- _Task directions_
Could you write out, exactly and with no pictures, every line from the one containing "Select the United Kingdom country cell" through the last line of the entries?

- _Stored data_
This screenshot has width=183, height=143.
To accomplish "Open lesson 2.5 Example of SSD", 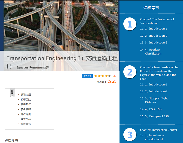I will point(154,116).
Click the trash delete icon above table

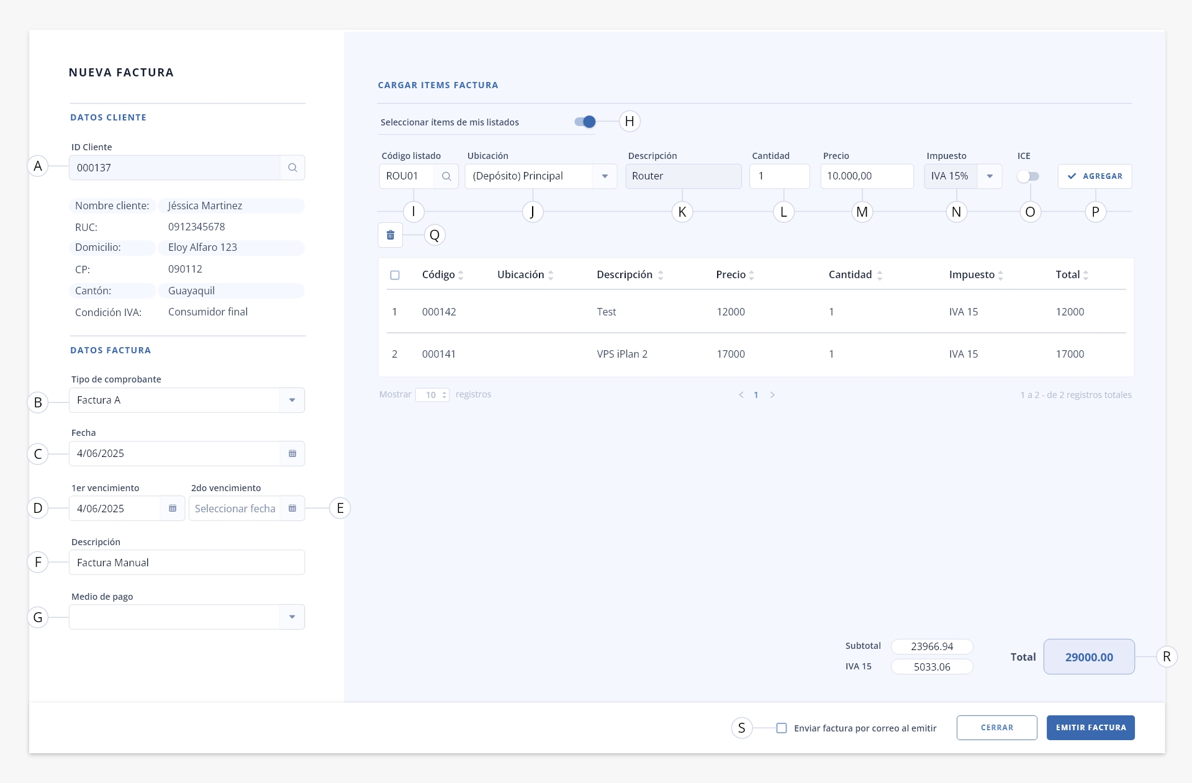(391, 235)
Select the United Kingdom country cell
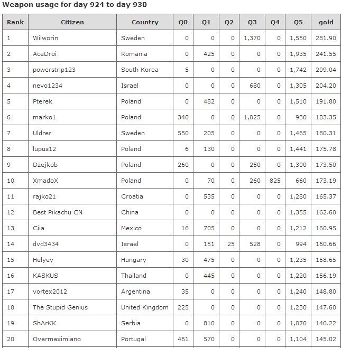This screenshot has height=348, width=342. (x=145, y=307)
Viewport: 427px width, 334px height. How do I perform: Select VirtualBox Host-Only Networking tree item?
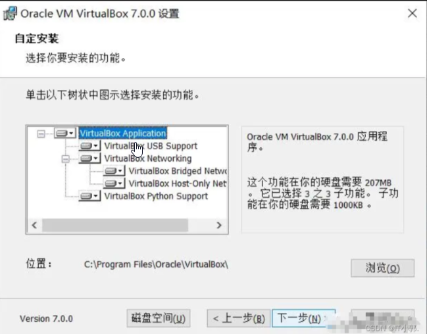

- _The answer_
Select the United Kingdom country cell
This screenshot has height=348, width=342. (x=145, y=307)
Viewport: 427px width, 334px height. How do I perform: Select VirtualBox Host-Only Networking tree item?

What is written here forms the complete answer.